Nationalisation— “one of the central issues between ourselves and the other side” —was the main theme of Miss Roberts' challenging speech.

“I am interested to notice,” she remarked, “that it is not called nationalisation so much now. It has become socialisation or mutualisation. But it is still the same thing. It is still complete state ownership. It is still the fundamental tenet, still the central theme, of Socialism.”

Miss Roberts said she was not going to talk very much about the things that had already been nationalised. She wanted to talk more about the issues of the present election—whether the country should carry on with further nationalisation. The things she was particularly concerned with were steel, cement and sugar.

Steel

Taking steel first, the candidate reminded her audience that it was breaking all records. Its output was higher than ever before.

“And it is breaking all records,” she emphasised, “not with a greater labour force than in pre-war days but with virtually the same, so that output per man has gone up considerably—and that at a time when output per man in other industries is not as satisfactory as it might be.”

What about the industry's labour relations? There had been no major strike for 30 years. That was a tremendous record—one of which the steel industry could be very proud indeed.

Prices

How about prices? They were lower than anywhere else in the world except Australia.

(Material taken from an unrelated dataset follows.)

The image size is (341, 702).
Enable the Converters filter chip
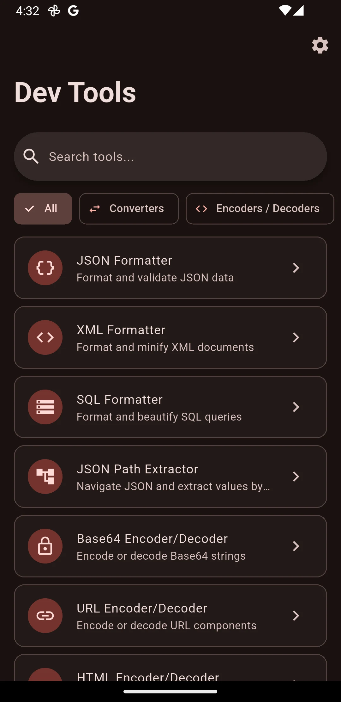tap(129, 209)
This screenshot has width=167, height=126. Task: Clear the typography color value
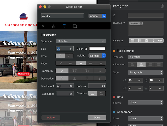[86, 49]
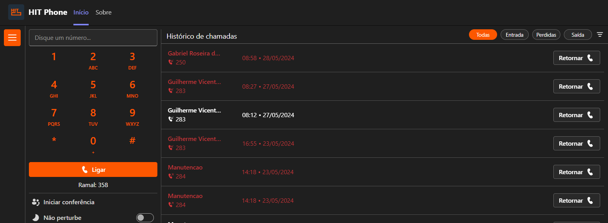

Steel was one of the most efficient industries in the country at the present time. Its record was abundantly proving that. Why then should the Government take it over? There was no reason except for sheer party lines. There was no argument at all for nationalising steel that could not be answered from the record books and facts which the industry had.

Cement

Turning to cement, Miss Roberts said it was something which particularly interested the Dartford Division—for the amount of dust they got, if not for the product itself.

Cement was a smaller industry than steel, of course, but let them take a look at the output figures. Cement was the only one of our industries where the output per man in this country was greater than the output per man in America.

“That says a tremendous lot for British know-how,” Miss Roberts commented.

Bonuses

Referring to the profit-sharing and bonus and pensions schemes associated with the cement industry, the candidate said most of her audience well knew what happened to the co-partnership and profit-sharing schemes in the gas industry when that was nationalised. Many cement workers were asking if the same thing would happen to them if their industry was nationalised.

After discussing sugar, Miss Roberts appealed to her hearers not to allow wool to be pulled over their eves by Socialist boasts of a planned economy.

The function of a Government, she said, was not to take over every mortal thing in the country's economy. Its function was to let the ordinary people get on with the job as far as they could.

Socialism

“Private enterprise has made us what we are—a great industrial nation,” Miss Roberts declared. “I do not believe we should be anything like as great if we had had a 100 years of Socialism. It was private enterprise which made us what we are and gave our people one of the highest standards of living in the world.”